Very few of us recognise how — unobtrusively and without fanfare — Indian Railways has, over the years, erased barriers of class, caste and creed from its system. It eliminated, in Paul Theroux’s words, “compartmentalisation that Indian Railways inherited from the British administration”.
Karl Marx believed that “modern industry resulting from the railway system will dissolve the hereditary divisions of labour upon which rest the Indian castes”. This is similar to what other thinkers like Charles Trevelyan felt; he said, “Railways will also be the great destroyer of caste...”
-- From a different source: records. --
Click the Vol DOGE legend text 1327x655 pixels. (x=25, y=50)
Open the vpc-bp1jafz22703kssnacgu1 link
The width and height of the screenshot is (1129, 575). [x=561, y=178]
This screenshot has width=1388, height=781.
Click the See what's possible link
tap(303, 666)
But the divisive colonial legacy was daunting, with divide et impera being a cornerstone of British policy in India. This was blatantly manifested in the form of the segregation of drinking water served to railway passengers. Some of us old-timers did actually see “Hindu piao ” and “Muslim piao ” co-existing on platforms and thought nothing of it at the time — so blasé were we. Yes, railway water had a religion!
Ritika Prasad’s Tracks of Change demonstrates how refreshments and eating spaces were saturated with questions of religion and caste. Until the country awoke to freedom, railway refreshment rooms at stations were strictly segregated for European sahibs and natives, Hindus and Muslims. Nearly all stations were shown in the timetables with the initials ‘RHM’. ‘R’ denoted there was a refreshment room facility for Hindus (H) and Muslims (M), each run by “caterers of proper caste”. ‘High-caste Hindus’ wished to be served by ‘Brahmin watermen’, all others by bhistees .
At their service
Initially, rail catering establishments were so planned as to cater to the British, first and foremost, besides at best the Anglo-Indians. A railway circular of August 1864 directed that refreshment rooms for European passengers be complemented with “suitable arrangements for the supply of food for the natives. ‘Native’ passengers came to be served predominantly by platform vendors and stalls.
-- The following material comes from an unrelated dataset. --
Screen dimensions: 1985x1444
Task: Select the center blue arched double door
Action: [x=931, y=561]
European passengers had refreshment rooms set aside for them until around 1907, when the Railway Board directed that refreshment rooms for Indians be opened at stations where long-distance trains halted for half an hour or more. Not only were there demands that Hindu and Muslim passengers be accommodated in separate railway carriages, but “sweepers, chamars and other low-castes” be separated from high-caste Hindus!
Just as the differences of religion and caste led to segregation of catering facilities on Railways, the ‘class’ of Europeans vs natives too left its long shadow. Gandhiji’s experience in Pietermaritzburg in British-ruled, apartheid-ridden South Africa could well have happened in India itself. As for Kipling railways was “a metonymy for a class divided society”; the exclusiveness of first class travel was for “whites only” here as much as in South Africa.
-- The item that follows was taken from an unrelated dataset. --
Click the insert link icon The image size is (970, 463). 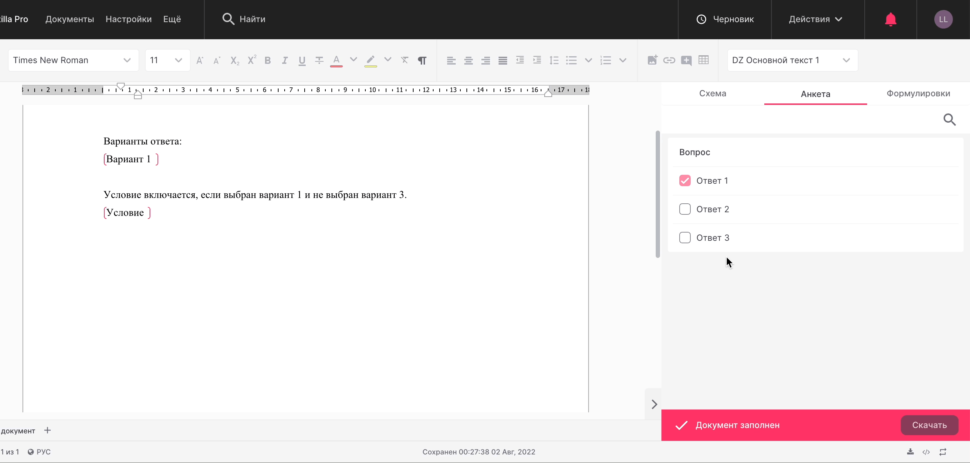click(669, 60)
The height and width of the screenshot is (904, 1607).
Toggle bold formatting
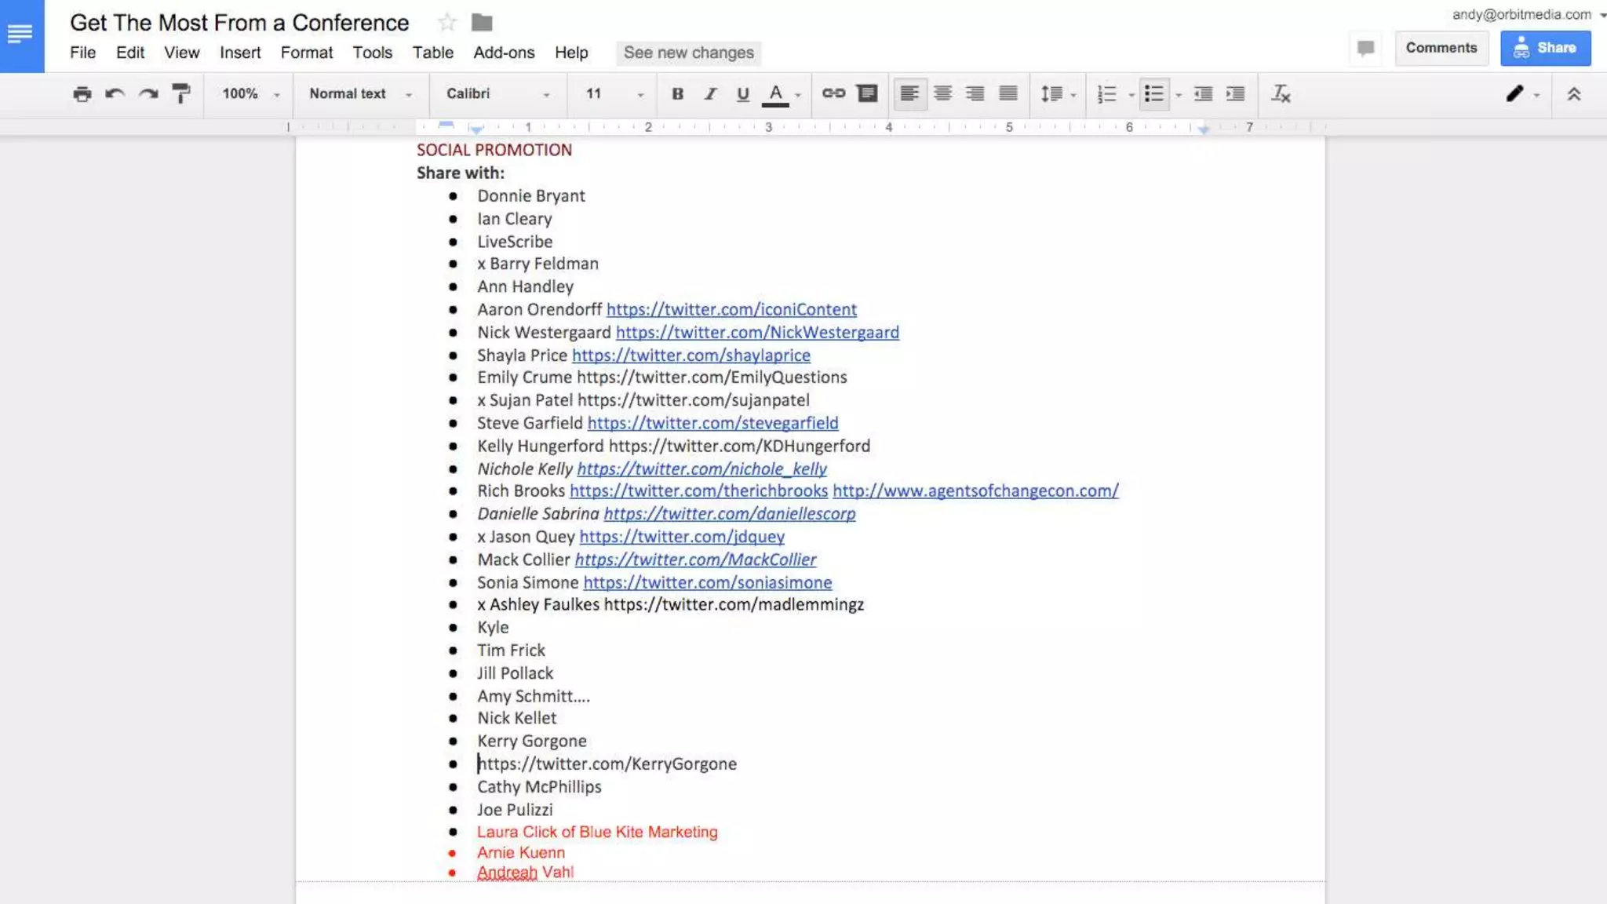tap(677, 94)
In his Travelling by Train in the Days of the Raj , Ken Staynor narrates how the train between Sealdah and Demukhdia Ghat was ordered to do away with its corridor only because the wife of a sahib complained about “natives hanging around in the corridors”. Stratification became a part of policy.
It was to first class and, in part, second class passengers that every courtesy was extended. Only first class travellers were first allowed in the dining car. Lal Bahadur Shastri as Minister of Railways announced in 1955-56, “the abolition of the distinction…between different classes of passengers in the matter of the use of dining cars.” Shastri also introduced “a new type of Janata corridor train with a well equipped dining car” between Calcutta and Delhi from October 2, 1955.
Gandhiji found third class travel as “being part of livestock, in goods or cattle carriages, roasting under the blazing midday sun”. Shastri replaced the “third class” by “second class with sleeping accommodation”, and introduced from October 2, 1957 “a vestibuled fully air-conditioned fast train service” with only two classes” — those hugely popular ‘De-luxe’ trains.
Integrating class and social identities on post-independence railways is well depicted in film songs such as Hum dono do premi (Ajnabee,1974) or Hoga tumse pyara kaun (Zamane ko Dikhana Hai,1981).
What is least recognised is that, while the country at large remains fragmented by religion and caste as much as class, our railways has played a big role in knitting together the nation’s diverse and disparate elements — quietly knocking down barriers which the Raj had reinforced to its advantage in the public space.